As células cerebrais feitas sob
encomenda da Aspen Neuroscience começam como células da pele. Um
pedaço de pele do tamanho de uma borracha de lápis é retirado do
ombro de um paciente, dissolvido em uma solução e depois cultivado
em pratos, diz Andres Bratt-Leal, vice-presidente sênior de pesquisa
e desenvolvimento e cofundador da empresa. Tratados diariamente com
um coquetel de reagentes, eles se transformam em células-tronco.

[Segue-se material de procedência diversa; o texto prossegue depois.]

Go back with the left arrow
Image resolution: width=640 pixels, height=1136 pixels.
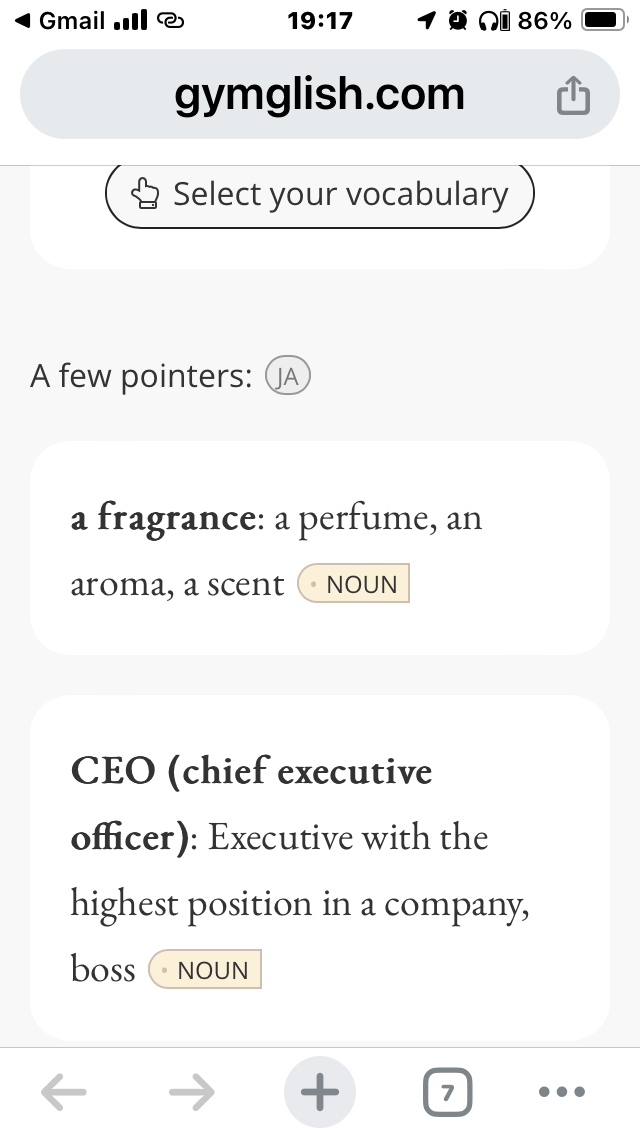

Colônias cuidadosamente escolhidas de células-tronco puras são
então dosadas com outra rodada de reagentes que orientam seu
crescimento em células que são precursoras de neurônios.
A
empresa, que está armazenando células cerebrais congeladas que
criou, diz que seu avanço é projetar etapas de sequenciamento de
DNA e RNA para verificar células em um prato para mutações
genéticas que podem levar a tumores, evitando um método mais
demorado de injeção o tecido crescido a partir de células iPS em
roedores.
A Aspen Neuroscience cultivou e congelou células de
10 pessoas com Parkinson, diz o Dr. McDevitt. Aguardando a aprovação
da Food and Drug Administration, a empresa pretende iniciar os testes
com alguns desses participantes este ano, com resultados esperados em
cerca de três anos. Original em inglês, tradução Google, revisão
Hugo. Fonte: The Wall Street Journal.